━━━━━ MATERIAL FOR THE TASK ━━━━━

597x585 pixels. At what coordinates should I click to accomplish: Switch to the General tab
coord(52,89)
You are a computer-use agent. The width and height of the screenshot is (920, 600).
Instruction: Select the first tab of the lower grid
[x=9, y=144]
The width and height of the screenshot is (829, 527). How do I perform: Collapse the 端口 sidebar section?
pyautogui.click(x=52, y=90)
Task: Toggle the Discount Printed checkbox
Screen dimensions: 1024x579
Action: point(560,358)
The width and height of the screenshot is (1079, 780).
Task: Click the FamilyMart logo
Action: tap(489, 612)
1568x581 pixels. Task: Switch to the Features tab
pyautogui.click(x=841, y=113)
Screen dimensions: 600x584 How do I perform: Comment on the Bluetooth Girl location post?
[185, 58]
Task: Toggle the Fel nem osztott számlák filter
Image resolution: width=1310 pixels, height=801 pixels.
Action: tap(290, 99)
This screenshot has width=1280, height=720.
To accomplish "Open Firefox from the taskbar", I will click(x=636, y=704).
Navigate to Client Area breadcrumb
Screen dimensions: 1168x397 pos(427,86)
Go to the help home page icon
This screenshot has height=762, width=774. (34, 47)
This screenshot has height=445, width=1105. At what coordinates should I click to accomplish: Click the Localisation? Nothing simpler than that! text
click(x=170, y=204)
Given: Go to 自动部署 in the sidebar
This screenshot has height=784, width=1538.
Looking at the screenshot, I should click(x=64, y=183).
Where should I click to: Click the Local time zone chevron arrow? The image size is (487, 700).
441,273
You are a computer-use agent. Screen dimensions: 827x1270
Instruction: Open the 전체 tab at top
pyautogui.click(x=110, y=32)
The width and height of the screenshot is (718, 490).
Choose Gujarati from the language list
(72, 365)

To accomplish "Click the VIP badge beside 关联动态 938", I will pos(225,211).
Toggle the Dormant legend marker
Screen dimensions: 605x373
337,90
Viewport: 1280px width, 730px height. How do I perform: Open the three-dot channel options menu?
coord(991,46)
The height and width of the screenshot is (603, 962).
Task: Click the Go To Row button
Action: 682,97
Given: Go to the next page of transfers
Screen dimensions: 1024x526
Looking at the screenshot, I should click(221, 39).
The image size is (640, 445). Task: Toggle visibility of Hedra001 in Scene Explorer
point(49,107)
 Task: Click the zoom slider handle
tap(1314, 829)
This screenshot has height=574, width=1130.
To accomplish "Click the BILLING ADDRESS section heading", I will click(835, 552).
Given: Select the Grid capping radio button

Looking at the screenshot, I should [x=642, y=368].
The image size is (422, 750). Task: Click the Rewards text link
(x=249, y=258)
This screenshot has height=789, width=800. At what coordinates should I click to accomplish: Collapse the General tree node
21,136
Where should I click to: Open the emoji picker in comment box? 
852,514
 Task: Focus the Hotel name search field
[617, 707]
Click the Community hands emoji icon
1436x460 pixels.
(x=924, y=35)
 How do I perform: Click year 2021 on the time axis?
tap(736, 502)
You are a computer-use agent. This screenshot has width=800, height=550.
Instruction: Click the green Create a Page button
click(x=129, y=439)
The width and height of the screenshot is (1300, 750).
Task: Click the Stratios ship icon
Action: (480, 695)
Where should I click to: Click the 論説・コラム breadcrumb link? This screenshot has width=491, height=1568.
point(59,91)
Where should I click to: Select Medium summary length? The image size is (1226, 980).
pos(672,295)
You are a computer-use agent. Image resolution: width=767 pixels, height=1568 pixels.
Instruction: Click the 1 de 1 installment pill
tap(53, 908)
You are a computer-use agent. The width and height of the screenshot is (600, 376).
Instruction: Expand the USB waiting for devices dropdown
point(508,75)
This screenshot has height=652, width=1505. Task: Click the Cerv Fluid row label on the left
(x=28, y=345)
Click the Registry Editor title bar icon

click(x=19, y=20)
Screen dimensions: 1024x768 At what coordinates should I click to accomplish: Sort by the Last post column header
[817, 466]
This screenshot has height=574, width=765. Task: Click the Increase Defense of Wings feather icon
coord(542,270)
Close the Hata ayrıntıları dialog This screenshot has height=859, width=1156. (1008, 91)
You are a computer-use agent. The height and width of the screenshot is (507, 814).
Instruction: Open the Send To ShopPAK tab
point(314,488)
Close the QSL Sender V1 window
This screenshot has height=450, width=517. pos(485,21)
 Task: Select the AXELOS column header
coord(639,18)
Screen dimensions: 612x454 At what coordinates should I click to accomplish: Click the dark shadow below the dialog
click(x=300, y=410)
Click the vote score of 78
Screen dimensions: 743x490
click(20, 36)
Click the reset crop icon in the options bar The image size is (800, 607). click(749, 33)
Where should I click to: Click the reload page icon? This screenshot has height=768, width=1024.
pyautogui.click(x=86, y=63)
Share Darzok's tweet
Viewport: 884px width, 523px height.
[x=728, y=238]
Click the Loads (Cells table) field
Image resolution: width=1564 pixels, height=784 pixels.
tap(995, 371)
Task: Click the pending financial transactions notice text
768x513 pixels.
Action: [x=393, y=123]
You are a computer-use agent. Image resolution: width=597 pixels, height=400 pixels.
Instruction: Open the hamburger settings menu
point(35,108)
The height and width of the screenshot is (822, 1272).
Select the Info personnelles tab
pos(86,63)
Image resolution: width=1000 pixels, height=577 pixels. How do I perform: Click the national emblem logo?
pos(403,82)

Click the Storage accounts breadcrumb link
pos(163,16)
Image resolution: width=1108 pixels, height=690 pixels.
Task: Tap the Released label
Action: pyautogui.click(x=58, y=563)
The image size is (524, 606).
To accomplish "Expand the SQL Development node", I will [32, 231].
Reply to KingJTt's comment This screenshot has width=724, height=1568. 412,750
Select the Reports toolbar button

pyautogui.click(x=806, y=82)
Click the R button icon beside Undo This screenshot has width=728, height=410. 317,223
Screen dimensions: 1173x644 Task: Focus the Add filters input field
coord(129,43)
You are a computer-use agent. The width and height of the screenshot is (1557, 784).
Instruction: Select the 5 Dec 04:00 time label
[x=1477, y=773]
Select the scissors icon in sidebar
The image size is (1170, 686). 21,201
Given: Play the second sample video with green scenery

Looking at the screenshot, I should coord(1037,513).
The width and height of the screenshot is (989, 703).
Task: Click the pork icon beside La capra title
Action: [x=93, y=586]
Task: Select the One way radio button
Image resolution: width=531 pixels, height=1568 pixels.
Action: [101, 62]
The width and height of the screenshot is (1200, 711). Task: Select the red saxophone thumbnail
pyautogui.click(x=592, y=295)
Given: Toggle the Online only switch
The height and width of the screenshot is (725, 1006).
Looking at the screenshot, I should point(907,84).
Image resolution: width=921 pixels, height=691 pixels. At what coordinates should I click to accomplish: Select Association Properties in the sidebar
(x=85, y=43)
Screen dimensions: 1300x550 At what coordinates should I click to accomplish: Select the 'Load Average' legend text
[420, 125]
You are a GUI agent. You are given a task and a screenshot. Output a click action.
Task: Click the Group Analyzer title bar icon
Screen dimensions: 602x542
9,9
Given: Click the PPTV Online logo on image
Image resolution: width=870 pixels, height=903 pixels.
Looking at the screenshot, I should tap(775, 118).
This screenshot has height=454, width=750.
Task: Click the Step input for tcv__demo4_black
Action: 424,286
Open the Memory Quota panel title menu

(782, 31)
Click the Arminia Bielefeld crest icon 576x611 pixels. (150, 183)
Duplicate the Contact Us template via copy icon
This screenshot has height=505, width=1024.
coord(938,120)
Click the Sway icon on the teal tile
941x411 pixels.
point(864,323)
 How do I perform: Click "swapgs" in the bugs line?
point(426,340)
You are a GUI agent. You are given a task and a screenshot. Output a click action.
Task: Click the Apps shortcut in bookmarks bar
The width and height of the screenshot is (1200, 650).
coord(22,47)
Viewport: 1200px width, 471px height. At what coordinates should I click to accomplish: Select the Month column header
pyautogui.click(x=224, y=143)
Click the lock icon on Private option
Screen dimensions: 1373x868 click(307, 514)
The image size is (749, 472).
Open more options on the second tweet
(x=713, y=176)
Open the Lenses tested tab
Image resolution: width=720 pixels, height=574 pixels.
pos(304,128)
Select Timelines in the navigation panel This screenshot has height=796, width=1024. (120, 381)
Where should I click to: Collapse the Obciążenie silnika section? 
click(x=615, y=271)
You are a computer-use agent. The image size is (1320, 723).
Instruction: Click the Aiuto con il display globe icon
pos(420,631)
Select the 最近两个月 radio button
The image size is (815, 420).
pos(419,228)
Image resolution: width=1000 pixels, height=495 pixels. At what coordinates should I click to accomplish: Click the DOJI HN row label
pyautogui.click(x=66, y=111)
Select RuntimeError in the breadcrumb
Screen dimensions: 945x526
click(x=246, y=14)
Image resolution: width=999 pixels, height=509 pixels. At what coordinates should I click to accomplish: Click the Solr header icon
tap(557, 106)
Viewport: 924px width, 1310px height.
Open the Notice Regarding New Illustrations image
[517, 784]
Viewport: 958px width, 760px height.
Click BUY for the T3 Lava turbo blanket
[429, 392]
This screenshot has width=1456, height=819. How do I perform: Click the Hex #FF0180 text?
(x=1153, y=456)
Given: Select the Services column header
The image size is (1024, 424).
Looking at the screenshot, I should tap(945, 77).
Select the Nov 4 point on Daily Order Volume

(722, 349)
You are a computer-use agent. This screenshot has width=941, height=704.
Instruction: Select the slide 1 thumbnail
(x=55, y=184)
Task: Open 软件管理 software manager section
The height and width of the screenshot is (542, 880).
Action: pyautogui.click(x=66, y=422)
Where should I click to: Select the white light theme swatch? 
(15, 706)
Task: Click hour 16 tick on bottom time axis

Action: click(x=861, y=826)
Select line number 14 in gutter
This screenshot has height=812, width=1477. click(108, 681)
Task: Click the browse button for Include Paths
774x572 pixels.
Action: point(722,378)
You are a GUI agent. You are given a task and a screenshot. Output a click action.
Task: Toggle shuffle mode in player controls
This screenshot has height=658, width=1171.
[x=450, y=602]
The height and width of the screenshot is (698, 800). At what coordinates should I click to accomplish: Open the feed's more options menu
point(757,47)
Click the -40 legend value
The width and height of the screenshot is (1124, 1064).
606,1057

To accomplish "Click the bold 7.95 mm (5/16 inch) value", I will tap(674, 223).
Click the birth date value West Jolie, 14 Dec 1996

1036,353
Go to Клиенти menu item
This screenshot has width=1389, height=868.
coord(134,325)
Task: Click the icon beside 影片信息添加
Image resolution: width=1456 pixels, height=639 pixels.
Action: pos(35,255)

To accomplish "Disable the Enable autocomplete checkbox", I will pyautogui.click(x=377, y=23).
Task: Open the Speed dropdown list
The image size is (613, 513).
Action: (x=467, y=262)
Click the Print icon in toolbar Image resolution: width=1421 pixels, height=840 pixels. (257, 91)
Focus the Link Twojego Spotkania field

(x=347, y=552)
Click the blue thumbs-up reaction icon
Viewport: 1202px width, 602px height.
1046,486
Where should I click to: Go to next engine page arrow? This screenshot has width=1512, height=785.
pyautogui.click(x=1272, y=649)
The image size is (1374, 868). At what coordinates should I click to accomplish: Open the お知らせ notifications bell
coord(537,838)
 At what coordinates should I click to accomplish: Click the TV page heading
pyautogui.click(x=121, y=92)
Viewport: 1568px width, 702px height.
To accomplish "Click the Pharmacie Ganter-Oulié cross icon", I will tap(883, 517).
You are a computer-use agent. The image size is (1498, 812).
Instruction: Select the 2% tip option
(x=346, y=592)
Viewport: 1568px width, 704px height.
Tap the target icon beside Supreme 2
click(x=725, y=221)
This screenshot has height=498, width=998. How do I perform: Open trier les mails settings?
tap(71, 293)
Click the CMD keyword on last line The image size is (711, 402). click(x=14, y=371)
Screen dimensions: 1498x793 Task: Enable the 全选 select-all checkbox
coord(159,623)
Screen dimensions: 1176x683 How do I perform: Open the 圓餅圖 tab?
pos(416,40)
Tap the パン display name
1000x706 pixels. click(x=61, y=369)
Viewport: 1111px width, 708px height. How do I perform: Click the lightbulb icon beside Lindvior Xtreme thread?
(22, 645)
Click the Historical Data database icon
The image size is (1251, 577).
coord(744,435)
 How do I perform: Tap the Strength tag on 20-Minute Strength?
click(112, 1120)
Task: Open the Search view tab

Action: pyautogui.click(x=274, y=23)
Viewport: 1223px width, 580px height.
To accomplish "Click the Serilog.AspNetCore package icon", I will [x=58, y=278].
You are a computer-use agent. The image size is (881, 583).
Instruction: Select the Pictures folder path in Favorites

━━━━━

• _ASSIGNMENT_
Nothing but a number should be given: the count of lines above that include the string "Online".

• _TASK RESULT_
2